L’Istante è una persona fisica che intende donare ai propri fratelli due distinti appezzamenti di terreno:

  • al primo vuole donare la propria quota di 1/4 della p.f. 1029 C.C. Alfa con un valore di 740 euro;
  • al secondo la p.m. 43 della p. ed 433 C.C. Beta con un valore di 10.881 euro.

Ciò premesso, il contribuente chiede all’Agenzia delle entrate quale sia la corretta tassazione dell’atto di donazione ai fini della imposta ipotecaria.

Atto di donazione con più disposizioni, imposta ipotecaria distinta

L’atto di donazione che l’istante intende porre in essere consiste in due distinte donazioni effettuate dalla stessa persona a favore di soggetti diversi e aventi ad oggetto beni diversi.
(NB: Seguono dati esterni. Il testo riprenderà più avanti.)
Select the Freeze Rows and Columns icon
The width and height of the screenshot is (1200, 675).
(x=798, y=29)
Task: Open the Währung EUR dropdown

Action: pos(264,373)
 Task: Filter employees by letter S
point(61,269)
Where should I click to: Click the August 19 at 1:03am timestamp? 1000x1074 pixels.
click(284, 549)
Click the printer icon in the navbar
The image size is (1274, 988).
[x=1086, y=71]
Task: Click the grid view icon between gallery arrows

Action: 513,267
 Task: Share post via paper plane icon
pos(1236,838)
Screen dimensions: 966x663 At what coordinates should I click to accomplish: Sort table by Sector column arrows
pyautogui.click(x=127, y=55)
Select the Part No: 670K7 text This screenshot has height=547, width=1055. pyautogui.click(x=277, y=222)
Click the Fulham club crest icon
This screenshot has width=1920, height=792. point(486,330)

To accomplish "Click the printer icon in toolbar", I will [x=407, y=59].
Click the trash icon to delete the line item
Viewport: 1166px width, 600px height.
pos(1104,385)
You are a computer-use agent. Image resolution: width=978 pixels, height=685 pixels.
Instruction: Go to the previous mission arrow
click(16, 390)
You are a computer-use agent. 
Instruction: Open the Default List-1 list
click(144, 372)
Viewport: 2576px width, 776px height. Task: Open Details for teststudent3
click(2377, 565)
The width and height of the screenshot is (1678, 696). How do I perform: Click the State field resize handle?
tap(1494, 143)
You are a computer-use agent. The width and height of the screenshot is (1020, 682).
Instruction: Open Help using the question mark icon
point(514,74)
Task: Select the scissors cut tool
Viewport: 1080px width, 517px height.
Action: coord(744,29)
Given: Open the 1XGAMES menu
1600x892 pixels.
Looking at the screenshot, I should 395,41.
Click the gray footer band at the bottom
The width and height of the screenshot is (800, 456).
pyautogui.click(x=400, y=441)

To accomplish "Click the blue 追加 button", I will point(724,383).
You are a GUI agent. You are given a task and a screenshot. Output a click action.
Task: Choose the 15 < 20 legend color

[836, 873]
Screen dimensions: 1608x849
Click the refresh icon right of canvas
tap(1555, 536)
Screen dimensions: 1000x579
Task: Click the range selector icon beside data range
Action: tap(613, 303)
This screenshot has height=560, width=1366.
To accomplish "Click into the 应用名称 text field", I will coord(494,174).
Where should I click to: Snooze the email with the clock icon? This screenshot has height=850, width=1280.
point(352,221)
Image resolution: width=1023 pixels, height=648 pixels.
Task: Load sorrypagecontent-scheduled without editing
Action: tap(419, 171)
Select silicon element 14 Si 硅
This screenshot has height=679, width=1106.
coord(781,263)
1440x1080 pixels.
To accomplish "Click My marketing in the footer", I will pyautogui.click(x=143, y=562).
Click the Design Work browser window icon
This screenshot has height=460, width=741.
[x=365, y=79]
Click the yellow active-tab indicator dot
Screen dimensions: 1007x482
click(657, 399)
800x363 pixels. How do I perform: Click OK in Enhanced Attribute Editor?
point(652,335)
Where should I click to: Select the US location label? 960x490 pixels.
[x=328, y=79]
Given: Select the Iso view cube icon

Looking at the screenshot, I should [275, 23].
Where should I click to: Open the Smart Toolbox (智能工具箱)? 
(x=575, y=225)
In particolare, spiega l’Agenzia delle entrate, Tale fattispecie può essere ricondotta agli atti che contengono più disposizioni di cui all’articolo 21 del d.P.R. n. 131 del 1986 che al comma 1 dispone:

 “Se un atto contiene più disposizioni che non derivano necessariamente, per la loro intrinseca natura, le une dalle altre, ciascuna di esse è soggetta ad imposta come se fosse un atto distinto”.

Per tale motivo, l’Agenzia delle entrate ritiene che gli atti di donazione descritti in istanza debbano essere tassati autonomamente.